__Data rows__
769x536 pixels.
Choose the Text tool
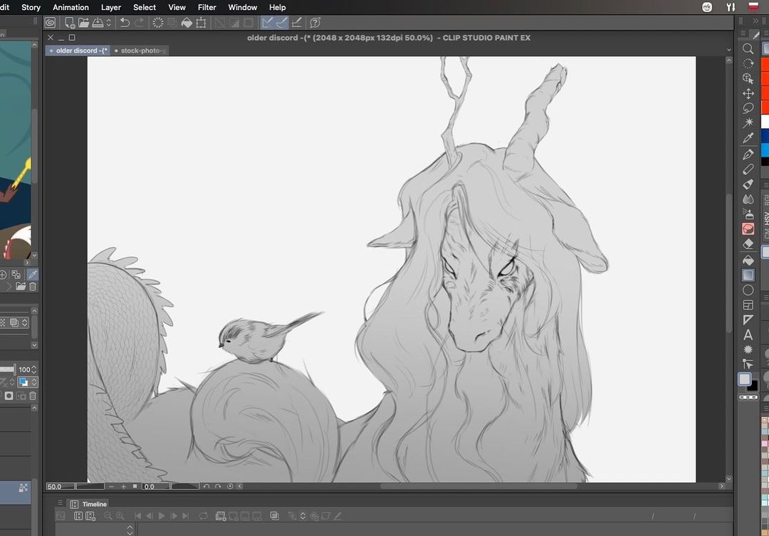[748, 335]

--

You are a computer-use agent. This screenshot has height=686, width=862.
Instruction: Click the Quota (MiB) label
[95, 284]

__Task description__
List every line of the material above that contains the string "screenshot", reproducing each line in full.

__Correct output__
You are a computer-use agent. This screenshot has height=686, width=862.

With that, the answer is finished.